'Chernobyl' Season 2? This Story Could Be the Gripping Follow-Up

"In many ways we learned all the wrong lessons from Chernobyl."

Main characters in Chernobyl having a conversation, as one sits on a chair and the other stands
Liam Daniel/HBO

The final episode of Chernobyl aired this past Sunday, the last chapter in a dramatized story about a faulty reactor, a botched safety test, a violent explosion, a failed recovery, and the political aftermath that likely contributed to the fall of the Soviet Union.

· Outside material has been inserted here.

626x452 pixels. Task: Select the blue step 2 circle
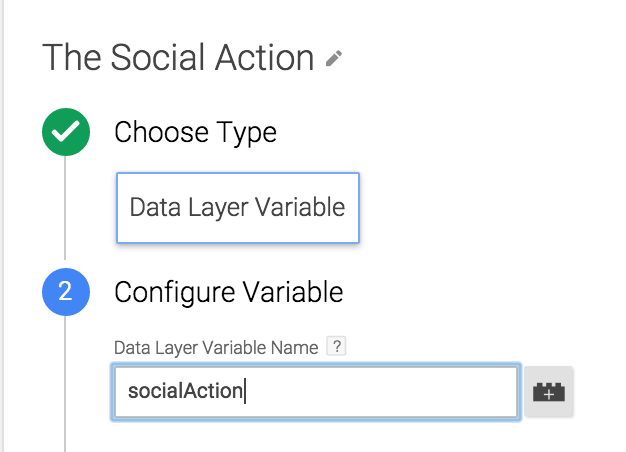(66, 292)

But HBO’s Chernobyl is also the highest-rated TV Show ever on IMDb, and viewers would likely welcome more episodes in a story that quickly filled the hole in our brains that was previously filled with a gooey, Game of Thrones-flavored product. So, will there ever be a Chernobyl Season 2?

Series creator Craig Mazin told Decider that there could be a similar story to tell, but that that it wouldn’t be about what happened in Northern Ukraine after a nuclear reactor exploded in April, 1986. Here’s Mazin:

“If I came to HBO and said ‘I want to do another season of Chernobyl, except it’s gonna be about another terrible tragedy,’ whether it’s Bhopal or Fukushima or something like that, I would imagine they at least would give me polite interest.”

Bret Kugelmass, host of the long-running nuclear energy podcast Titans of Nuclear, had a similar answer as Mazin when asked by Inverse about Chernobyl Season 2. It. The best story to tell might be about the fall-out from the Fukushima disaster in Japan.

In 2011, a 9.0 magnitude earthquake struck the eastern coast of Japan, sending a tsunami into the country’s coast, triggering what would become the world’s worst nuclear disaster since Chernobyl. The tsunami killed more than 11,000 people, and the entire world watched in horror as the Fukushima Daiichi Nuclear Power Plant went up in flames, spewing radiation deep into the Pacific Ocean.

In the years after, Fukishima looked a lot like Chernobyl.

Kugelmass is the founder of the Energy Impact Center, a Washington, D.C.-based research institute that aims to reverse climate change over a 20-year period. Kugelmass also launched a new sub-podcast that focuses totally on HBO’s Chernobyl. (Here is the Apple Podcasts link.)

“An interesting follow-up would be a series depicting the response to the next-largest nuclear accident, at Fukushima, Japan, Kugelmass told Inverse, when we asked what stories in the long-term aftermath of Chernobyl deserved to be told.

In both scenarios, there were mistakes made, he says.

"In many ways we learned all the wrong lessons from Chernobyl."

“As an over-correction to Chernobyl’s accident management errors, authorities incorrectly assumed the same risks, namely widespread distribution of radioactive iodine,” Kugelmass says. “They conducted mandatory evacuation of the communities outside site of the Japanese nuclear accident, ironically creating a hazard through evacuation when there was no environmental hazard to avoid. Their actions failed to take into account the fundamental differences between a Chernobyl-style reactor (RMBK), which can blow up, and the far more common Light Water Reactor which melts down.”

Kugelmass says that the opposite of Chernobyl happened after Fukushima, but one result was the same: People suffered from a poor decision by the government. In the ‘80s in the Ukraine, they weren’t evacuated quickly enough. In the 2000s in Japan, they were evacuated unnecessarily.

“In the case of the Fukushima Light Water Reactor melting down, neither the public nor environmental was in any risk of hazard, and the great untold story is of the atrocities induced by the government’s unnecessary forced evacuation,” Kugelmass says.

“This botched evacuation instantly sentenced over one thousand of their immobile, elderly to death and then over the long run, through displacement, ruined the lives of hundreds of thousands, destroying their land, livelihood, and sense of home. The atrocities of the Japanese government’s misguided actions extend through today, self-imposing an unnecessary 200 Billion dollar cleanup cost and sabotaging industrial output and overall economy by keeping their other nuclear power plants offline.”